No, but your TB device wouldn't have read access to physical memory (where keys would be)


No - but it means that a device can't read your FileVault keys out of memory so all they can read is the encrypted volume.


They generally do ask for a login on your system when you give them the machine for service. You don't need to provide it.


Also treat your computer like a credit card

That's the best comment in this thread.


Eh, in that case, what OP did was perfectly reasonable. I would hand my credit card to Apple much quickly than I would hand it to a friend of a friend that knows how to fix computers (which is what it sounds like d0 does, fix computers for people). And I certainly don't think you would sit there and watch someone while they work on your computer for a hours. I would just do it myself if I was going to waste that time.

The real moral of the story should be "treat your bitcoin wallet like a wallet.... because it is one".


Moral of the story: don't have more money tied up in BTC than you can afford to lose.


Speak to an attorney. You may have signed something which waives all claims, but even if you don't have a prayer of winning in a court, at the very least an attorney is going to pester the heck out of Apple rather than waiting around by the phone for them to make it their problem.


Well, yes, they informed me that I might lose my data, but they did not inform me, that it might be stolen.

I tried to settle it down, but it looks you are right and I have to hire an attorney to get my money back. I wonder how much it will cost me.


"lose you data" means it might be deleted. This looks like someone might have processed the data itself and moved it. This cannot happen accidentally.


Moral of the story - do not leave your money with others if you want it back.


Might be a good time to backup your drive before logs are rotated... At the time of your writting, you only have kernel.log as a boot time clue, and it will self erase.


Good point. I already saved a copy of system logs.

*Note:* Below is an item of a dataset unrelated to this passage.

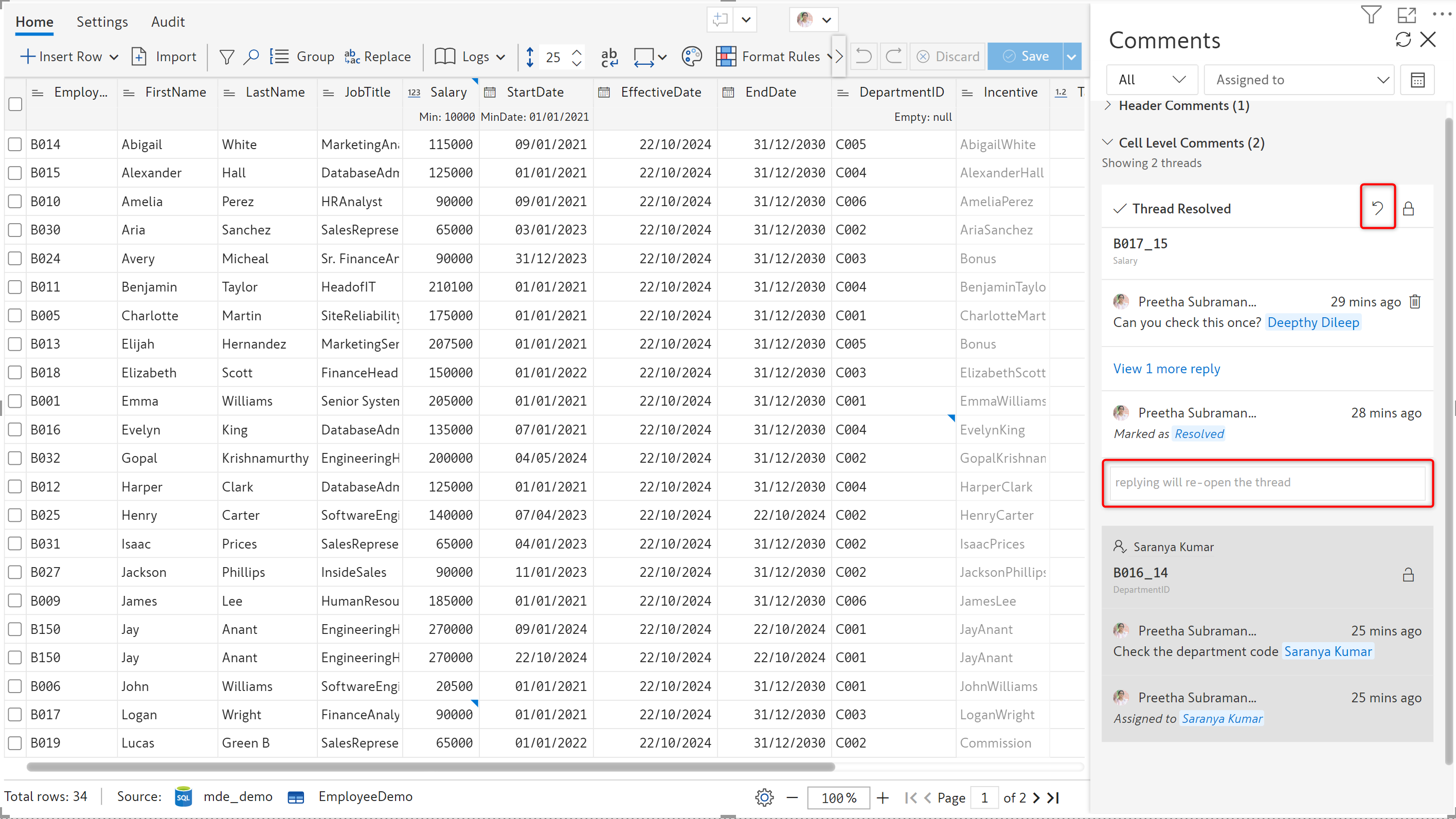
Task: Click the reply input field
Action: 1267,483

IANAL but I'd suggest you go further and stop using your computer as soon as possible. Use linux to DD the drive onto a secondary backup drive as a bit for bit archive, put the existing drive in the possession of a third party and then start from scratch. Each time you use the computer you're damaging your credibility in a potential lawsuit.


Sorry to hear about your loss. I hope they catch the thief.

Another very good reason to encrypt your hard drive is to prevent others from placing data on it. If they can access the drive, their motive may be to frame you by placing illegal files on your drive rather than simply taking your files.

Think about it.


Maybe I'm not hearing you right. You are talking about a conspiracy to frame a complete stranger? While it's possible and easily doable, dare I ask, "why would anyone care to do this?". For fun? What financial gain is there in framing a stranger?

My drives are encrypted btw.


Anyone could do it for any reason. Blackmail, revenge, etc.


I never suspected it could happen at Apple. And it's not about $10, you know. It's $8500! I was counting on that money.


Have you thought about trying to track the person down using their wallet address? The blockchain is only as anonymous as someone is careful.


They are using mixer service. I am unable to track them. https://blockchain.info/tree/111322425


inform the FBI that you have reason to believe an apple employee at that ___location is laundering money. And possibly using it to buy drugs.


I filed a report on IC3.gov website.


Some underpaid employees do like to take matters in their own hands.